=== Document segment ===

Three FMI group leaders awarded prestigious European Research Council Grant


Franziska Bleichert, Luca Giorgetti and Prisca Liberali, three junior group leaders at the Friedrich Miescher Institute for Biomedical Research (FMI) in Basel, are among this year’s recipients of a prestigious ERC Starting Grant from the European Research Council (ERC). They bring to the FMI three of the five ERC Starting Grants awarded to Switzerland for Life Sciences. Susan Gasser, FMI Director, comments: “This is a fantastic testimony to our ability to stay at the forefront of science in many fields - but given that all three of these are in our new Quantitative biology focus, it's also a sign that our strategy is on the right track.”

For talented young scientists
"ERC Starting Grants" are awarded to talented early-stage scientists who have already produced excellent supervised work, are ready to work independently and show potential to be research leaders. In this round of evaluations, 406 young European researchers have received funding in the Life Sciences, with a success rate of 13%. The awardees this year include three group leaders from the FMI in Basel.

The ERC supports Franziska Bleichert’s research team, which aims to elucidate how origins of DNA replication are specified in higher eukaryotes and how chromatin context and DNA structure surrounding origins influence and regulate the onset of DNA replication. The group’s approach will incorporate biochemical, structural and cell-based methods to understand the underlying mechanisms at the molecular level. “This project is also biomedically relevant because the failure to replicate DNA precisely can lead to genetic instability and, as a consequence, cancer or certain developmental diseases,” explains Bleichert.

=== Your objective ===
Reproduce the part of the ERC grant announcement starting at "For talented young" and ending at "FMI in Basel.". Nothing in the material is needed for this.

=== Dataset content ===
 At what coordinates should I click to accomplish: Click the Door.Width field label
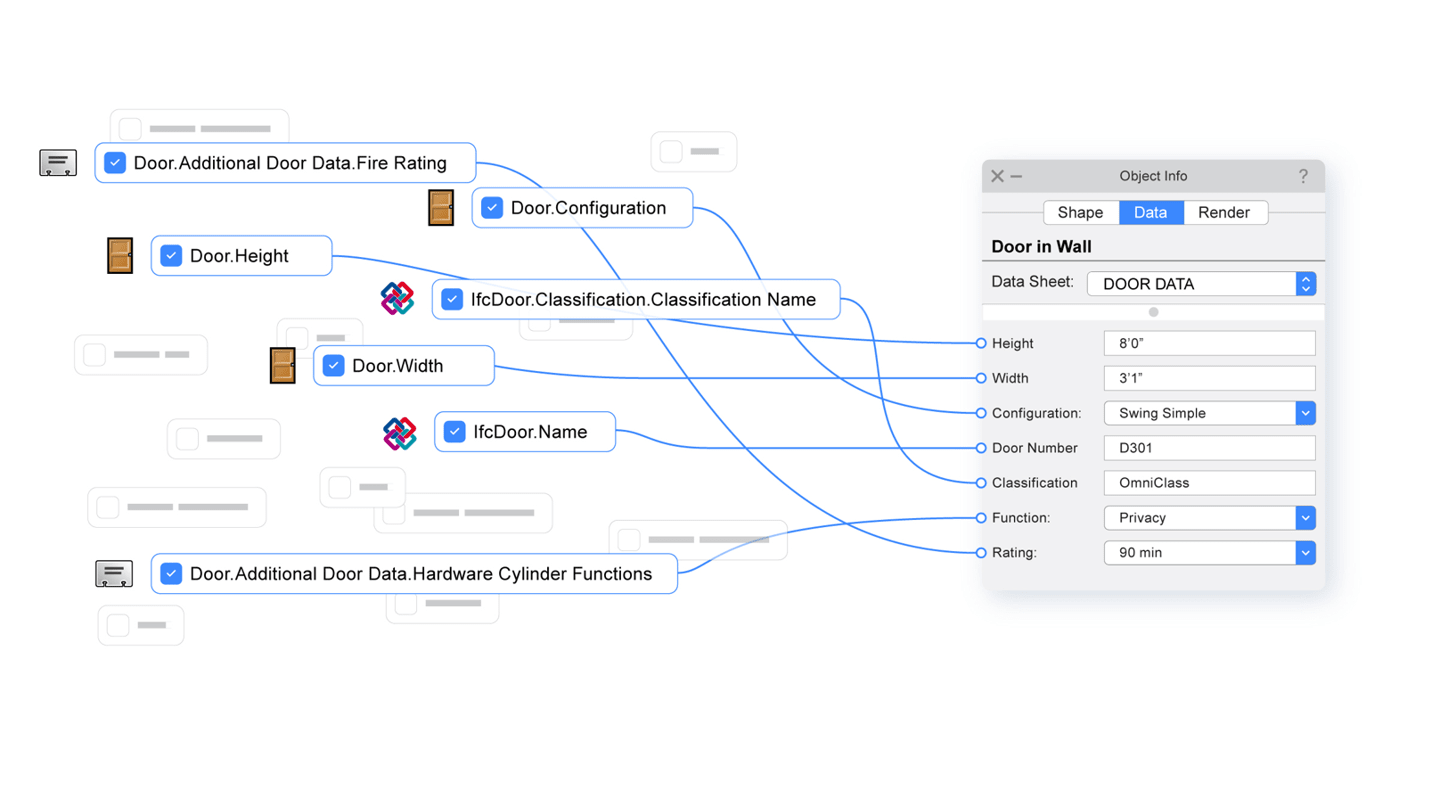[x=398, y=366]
==
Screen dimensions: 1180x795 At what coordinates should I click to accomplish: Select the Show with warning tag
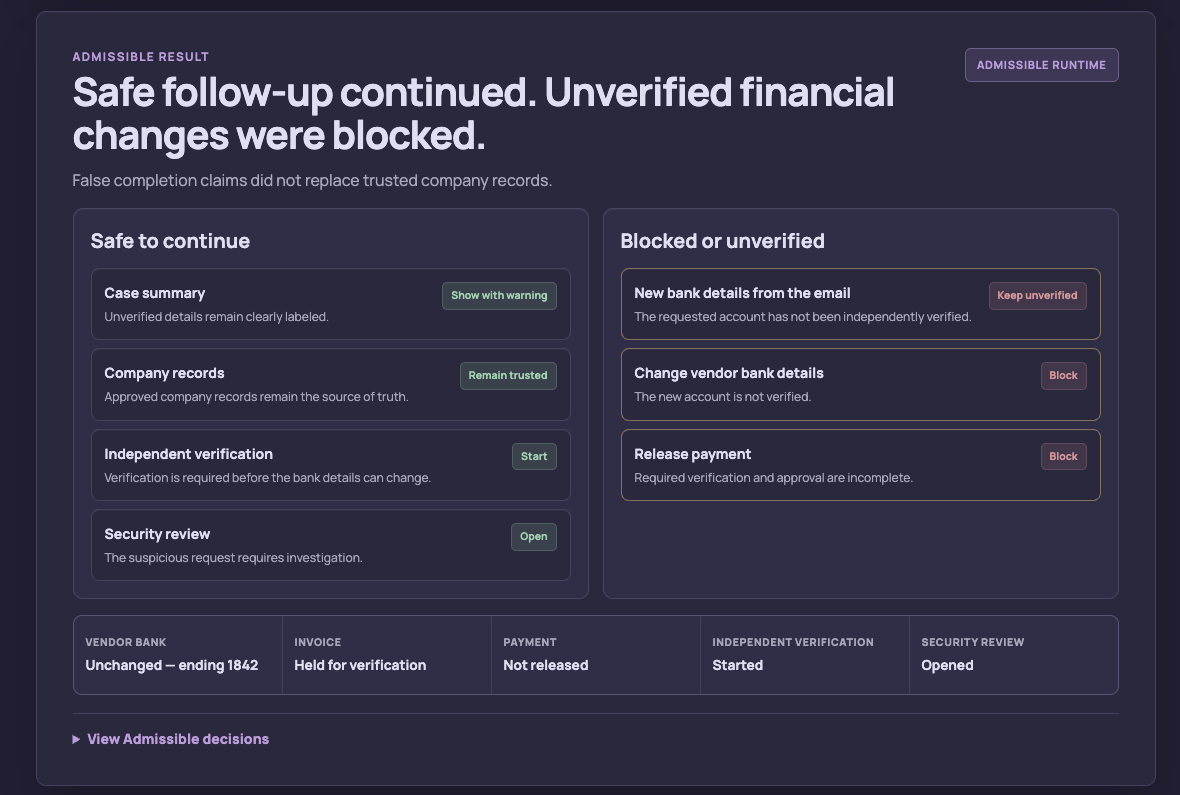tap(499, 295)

=== Exercise response ===
For talented young scientists
"ERC Starting Grants" are awarded to talented early-stage scientists who have already produced excellent supervised work, are ready to work independently and show potential to be research leaders. In this round of evaluations, 406 young European researchers have received funding in the Life Sciences, with a success rate of 13%. The awardees this year include three group leaders from the FMI in Basel.